Olympic Medical Center details plans for emergency room expansion
By Rob Ollikainen
Peninsula Daily News
Print This | Email This
Most Popular this week
The $2.3 million, 2,800-square-foot expansion would add seven exam rooms to a remodeled 14-room layout, hospital commissioners were told this week.
It would be accomplished by extending the hospital’s southwest corner into a parking lot to the south.
“We’re very interested in reducing or not even using, actually, the hallway beds that we currently use to keep our patient flow going when the other rooms are occupied,” Sue Rainey, emergency services director, said at the OMC commissioners’ meeting Wednesday.
“We have three beds in the halls that we use very regularly. We sometimes can expand that up to five and even six on occasion when we’ve been extremely busy and kind of bursting at the seams.
“Of course, you can imagine it’s not ideal from a privacy perspective.”
OMC commissioners will consider approving a not-to-exceed $253,597 design contract for the ER expansion at their next meeting Dec. 18.
If approved, the new ER is expected to be up and running by February 2015, Chief Nursing Officer Lorraine Wall said.
“This is in the budget for 2014,” Wall added. “We would anticipate using debt funds to pay for this.”
The ER project would be funded by a $20 million loan from KeyBank that the commissioners approved Nov. 20 to pay for campus expansion and medical equipment.
“What our hope would be, if this was something that would be approved by the board, is that we would have the design completed by April of ’14,” Wall said.
The existing ER leaves little space for providers and equipment, Rainey said.
“We find that the real estate in the emergency department is in very high demand,” she added.
“We’re a department that kind of touches every other department throughout the hospital.”
The expanded 21-bed ER will have a decontamination room, one secure room and four “swing rooms” for psychiatric patients.
“With our increased psychiatric and behavioral health patient population, we’re having to pull everything we can that’s loose in a room out into the hallway to make that room more safe for patients that need that safety in a room,” Rainey said.
“And we’re having to do that on a more frequent occasion.”
Rainey said the swings rooms will have a garage door-type wall that can enclose loose equipment.
“So that room, then, becomes safe for someone who might be suicidal or otherwise have violent tendencies that could make them a danger to themselves,” she said.

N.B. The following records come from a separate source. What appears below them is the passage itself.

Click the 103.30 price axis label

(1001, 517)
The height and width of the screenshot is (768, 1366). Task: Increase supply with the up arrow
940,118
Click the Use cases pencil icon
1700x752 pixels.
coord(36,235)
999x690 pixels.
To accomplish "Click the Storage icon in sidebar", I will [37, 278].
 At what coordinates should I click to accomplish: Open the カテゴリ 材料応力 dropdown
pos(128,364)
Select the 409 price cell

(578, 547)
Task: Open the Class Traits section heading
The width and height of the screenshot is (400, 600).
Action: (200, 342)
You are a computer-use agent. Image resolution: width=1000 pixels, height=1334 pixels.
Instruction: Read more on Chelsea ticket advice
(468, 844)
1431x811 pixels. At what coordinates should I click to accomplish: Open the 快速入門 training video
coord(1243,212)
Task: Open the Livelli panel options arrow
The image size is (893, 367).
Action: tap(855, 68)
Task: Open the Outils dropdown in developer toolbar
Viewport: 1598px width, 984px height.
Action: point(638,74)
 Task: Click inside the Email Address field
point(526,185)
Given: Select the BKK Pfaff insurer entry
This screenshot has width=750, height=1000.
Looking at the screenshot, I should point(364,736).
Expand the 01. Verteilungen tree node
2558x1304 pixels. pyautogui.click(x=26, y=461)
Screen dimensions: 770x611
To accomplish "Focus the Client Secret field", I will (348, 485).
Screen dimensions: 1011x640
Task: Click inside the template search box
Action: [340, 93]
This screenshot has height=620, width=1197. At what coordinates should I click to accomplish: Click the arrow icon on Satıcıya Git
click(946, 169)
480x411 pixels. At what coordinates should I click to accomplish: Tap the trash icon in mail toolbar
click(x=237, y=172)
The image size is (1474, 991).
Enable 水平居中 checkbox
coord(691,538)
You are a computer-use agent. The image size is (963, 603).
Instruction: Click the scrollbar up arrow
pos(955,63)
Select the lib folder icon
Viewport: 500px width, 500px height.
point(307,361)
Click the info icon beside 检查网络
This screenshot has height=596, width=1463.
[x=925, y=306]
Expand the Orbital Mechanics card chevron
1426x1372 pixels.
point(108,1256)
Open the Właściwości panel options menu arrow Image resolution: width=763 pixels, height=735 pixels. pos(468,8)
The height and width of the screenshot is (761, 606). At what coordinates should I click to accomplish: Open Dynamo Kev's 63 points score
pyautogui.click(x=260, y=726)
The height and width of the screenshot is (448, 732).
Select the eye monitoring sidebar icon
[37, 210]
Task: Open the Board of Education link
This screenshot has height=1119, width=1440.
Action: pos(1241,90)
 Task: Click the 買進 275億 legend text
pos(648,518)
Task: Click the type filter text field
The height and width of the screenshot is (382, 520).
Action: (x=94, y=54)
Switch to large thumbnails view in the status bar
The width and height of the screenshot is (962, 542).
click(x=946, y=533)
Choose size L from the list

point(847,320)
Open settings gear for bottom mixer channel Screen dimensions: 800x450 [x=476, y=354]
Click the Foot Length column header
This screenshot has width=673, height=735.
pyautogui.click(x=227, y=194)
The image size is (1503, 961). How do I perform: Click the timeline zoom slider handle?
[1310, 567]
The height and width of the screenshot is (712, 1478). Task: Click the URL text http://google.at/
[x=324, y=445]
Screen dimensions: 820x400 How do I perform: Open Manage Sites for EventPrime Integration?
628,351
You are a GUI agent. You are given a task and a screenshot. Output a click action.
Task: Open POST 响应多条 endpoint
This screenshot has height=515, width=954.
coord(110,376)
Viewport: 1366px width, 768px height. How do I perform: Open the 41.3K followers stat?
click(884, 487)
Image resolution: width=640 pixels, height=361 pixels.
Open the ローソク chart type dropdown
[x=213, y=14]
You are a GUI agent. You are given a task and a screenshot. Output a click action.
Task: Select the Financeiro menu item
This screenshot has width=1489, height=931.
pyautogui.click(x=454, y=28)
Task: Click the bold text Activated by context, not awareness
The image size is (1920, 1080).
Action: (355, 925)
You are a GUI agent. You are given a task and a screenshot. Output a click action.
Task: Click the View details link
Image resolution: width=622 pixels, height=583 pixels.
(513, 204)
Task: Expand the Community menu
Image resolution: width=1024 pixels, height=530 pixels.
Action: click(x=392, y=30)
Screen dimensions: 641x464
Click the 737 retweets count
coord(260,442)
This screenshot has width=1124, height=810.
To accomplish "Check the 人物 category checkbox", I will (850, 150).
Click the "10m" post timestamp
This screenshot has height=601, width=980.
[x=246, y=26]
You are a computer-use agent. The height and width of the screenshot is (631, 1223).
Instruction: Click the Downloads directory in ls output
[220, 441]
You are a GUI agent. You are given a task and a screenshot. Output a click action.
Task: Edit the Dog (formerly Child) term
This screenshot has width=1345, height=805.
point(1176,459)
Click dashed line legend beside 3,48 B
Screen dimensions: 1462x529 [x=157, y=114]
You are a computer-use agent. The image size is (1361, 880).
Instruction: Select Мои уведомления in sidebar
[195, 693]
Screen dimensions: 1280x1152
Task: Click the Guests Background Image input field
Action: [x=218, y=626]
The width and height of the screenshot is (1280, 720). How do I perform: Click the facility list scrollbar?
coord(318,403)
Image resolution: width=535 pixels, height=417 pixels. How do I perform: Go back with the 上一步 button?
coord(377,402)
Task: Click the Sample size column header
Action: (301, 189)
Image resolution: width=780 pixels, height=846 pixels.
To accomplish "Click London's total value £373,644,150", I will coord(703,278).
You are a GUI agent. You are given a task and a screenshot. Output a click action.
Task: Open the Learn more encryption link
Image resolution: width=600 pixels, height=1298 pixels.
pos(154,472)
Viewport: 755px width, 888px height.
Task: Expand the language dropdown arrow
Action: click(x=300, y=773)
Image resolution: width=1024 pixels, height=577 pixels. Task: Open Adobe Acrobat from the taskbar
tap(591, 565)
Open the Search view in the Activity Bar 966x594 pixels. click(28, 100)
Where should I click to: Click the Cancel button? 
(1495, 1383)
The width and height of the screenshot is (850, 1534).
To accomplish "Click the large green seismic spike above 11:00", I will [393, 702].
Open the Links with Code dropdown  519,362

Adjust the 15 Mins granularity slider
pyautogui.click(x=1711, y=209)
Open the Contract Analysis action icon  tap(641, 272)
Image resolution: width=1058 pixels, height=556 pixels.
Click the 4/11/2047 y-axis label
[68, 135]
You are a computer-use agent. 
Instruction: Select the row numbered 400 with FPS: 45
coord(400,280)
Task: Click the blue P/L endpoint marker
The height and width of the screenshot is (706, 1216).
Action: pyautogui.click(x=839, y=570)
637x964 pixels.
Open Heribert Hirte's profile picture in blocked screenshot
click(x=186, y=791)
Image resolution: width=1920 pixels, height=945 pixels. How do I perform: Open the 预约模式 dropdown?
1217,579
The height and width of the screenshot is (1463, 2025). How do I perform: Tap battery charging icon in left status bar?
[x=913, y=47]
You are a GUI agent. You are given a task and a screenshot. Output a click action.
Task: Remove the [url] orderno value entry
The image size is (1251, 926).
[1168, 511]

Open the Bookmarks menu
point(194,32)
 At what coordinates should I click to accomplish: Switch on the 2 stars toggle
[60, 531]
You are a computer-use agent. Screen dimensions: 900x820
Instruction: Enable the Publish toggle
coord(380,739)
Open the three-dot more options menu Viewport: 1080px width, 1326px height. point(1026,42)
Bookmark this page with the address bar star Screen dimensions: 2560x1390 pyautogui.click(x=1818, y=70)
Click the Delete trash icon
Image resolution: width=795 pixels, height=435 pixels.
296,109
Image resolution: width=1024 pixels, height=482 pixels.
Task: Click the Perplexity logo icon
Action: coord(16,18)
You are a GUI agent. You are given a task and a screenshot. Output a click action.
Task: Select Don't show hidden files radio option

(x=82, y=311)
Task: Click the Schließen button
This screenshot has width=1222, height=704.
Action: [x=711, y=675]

“That even includes little things you wouldn’t necessarily consider like phone cords or cables for the monitor, anything that might be used as a weapon either to hurt themselves or to hurt someone else who’s trying to care for them.”
Rainey said hospitals around the state are treating more psychiatric patients. She cited a lack of dedicated psychiatric facilities.
Meanwhile, Peninsula Behavioral Health is planning to build a six-bed mental health crisis respite center in Port Angeles.
“There’s definitely a certain population that will be well served by that space,” Rainey said.